Unfortunately, the “ongoing cybersecurity threat” noted by the TSA is affecting not only pipelines but also other organizations across all critical infrastructure sectors. This is largely because malicious actors are increasingly recognizing that such organizations have an exceedingly low tolerance for downtime, are truly essential to our society, and tend to be uniquely predisposed to cybersecurity weaknesses. Thankfully, the TSA is taking action to strengthen cybersecurity resilience and prevent operational disruption and infrastructure degradation for pipeline owners and operators. As malicious actors increase in sophistication and the threat landscape continues to evolve, the TSA has established updated cybersecurity measures that Owner/Operators must follow. Identified below are the measures which have previously been established and which new measures have been added: 

Established Measures: 

1. Identify the Owner/Operator’s critical cyber systems

2. Implement network segmentation policies and controls 

3. Implement access control measures 

4. Implement continuous monitoring and detection policies and procedures 

5. Reduce exploitation of unpatched systems

New Measures:

1. Develop and maintain a cybersecurity incident response plan

2. Develop a cybersecurity assessment plan for proactively assessing and auditing cybersecurity measures 
   

The updated TSA requirements are another step in the right direction when it comes to protecting some of the nation’s most critical infrastructure.
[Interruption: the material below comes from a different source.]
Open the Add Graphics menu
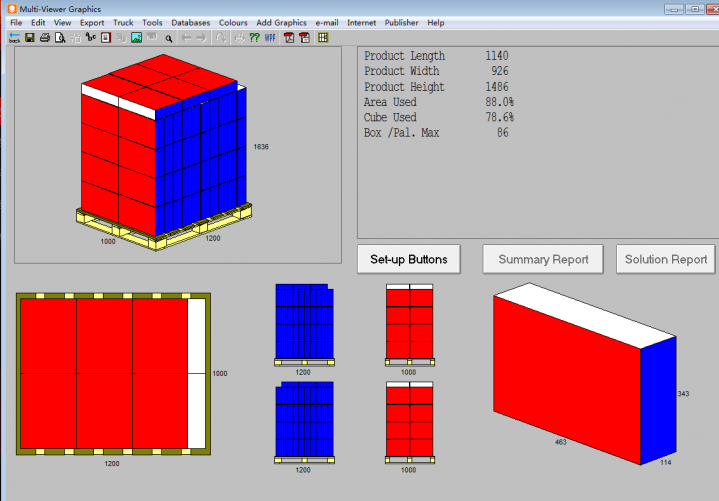This screenshot has width=719, height=501. click(281, 22)
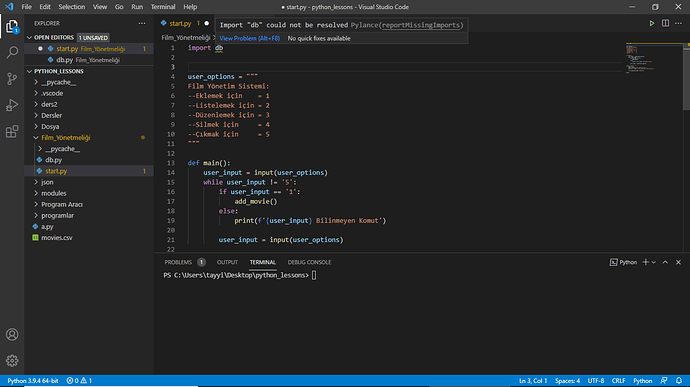
Task: Run Python file with play button
Action: pos(652,23)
The challenge for many pipeline owners and operators, however, is where to begin in the implementation process. Having long partnered with the public sector, Claroty has helped customers in all critical infrastructure sectors comply with industry regulations and standards. In order to meet TSA cybersecurity requirements, we have outlined the following three steps to get organizations started on their road to compliance: 

1. Gain Comprehensive Visibility: 

In order to comply with the TSA cybersecurity requirements, pipeline owners and operators must first gain complete visibility into all connected assets that underpin their critical operations. By establishing an asset inventory spanning their entire extended internet of things (XIoT), organizations can gain a single source of truth as the foundation for protecting their operations, while adhering to this TSA directive along with other cybersecurity requirements. Once established, organizations can utilize their asset inventory to determine how assets are communicating with one another on the network. This baseline of communication will allow for the proper network segmentation policies to be enforced, allowing organizations to easily fulfill this portion of the TSA requirements.

1. Establish Frictionless Remote Access:

Highly controlled yet frictionless remote access to critical systems is essential to operational continuity in the transportation sector. With a solution like Claroty’s Secure Remote Access, organizations can meet the TSA cybersecurity requirements for access control with respect to both onsite and remote, as well as both internal and third-party, users. Pipelines have a complex attack surface due to the combination of proprietary protocols used by XIoT assets and the escalation of cyber threats in recent years, making continuous monitoring and detection policies and procedures difficult to achieve. At Claroty, we have deep visibility and domain expertise that enables us to continuously monitor even the most obscure environments, alert organizations to real threats, and fulfill TSA’s cybersecurity requirements.

1. Reduce Unpatched Vulnerabilities:

Legacy systems and unpatched vulnerabilities are unfortunately the status quo in the transportation industry. Thankfully, Claroty understands the complex and consequential nature of these environments and has developed enterprise-wide visibility and domain expertise that defends our customers' environments against insecure protocols, common vulnerabilities and exposures (CVEs), and other security weaknesses. We also offer fully customizable risk scoring to help organizations understand the risk of each vulnerability and how to prioritize their remediation efforts. These capabilities and guidance allow pipeline organizations to both comply with TSA requirements and to drive cyber resilience across their critical operations and infrastructure.

As the XIoT becomes increasingly interconnected, we’ve seen the implications of attacks to critical infrastructure, like the Colonial Pipeline incident, cause unprecedented disruption. To protect your organization from the ever-evolving threat landscape, it is important to understand the requirements of TSA’s security directive and how to get started, no matter where you are on your cybersecurity journey. With the updated TSA security directive, and the help of a cyber-physical systems (CPS) security vendor, like Claroty, organizations can protect the systems that underpin their most critical operations and infrastructure — and, ensure cyber and operational resilience.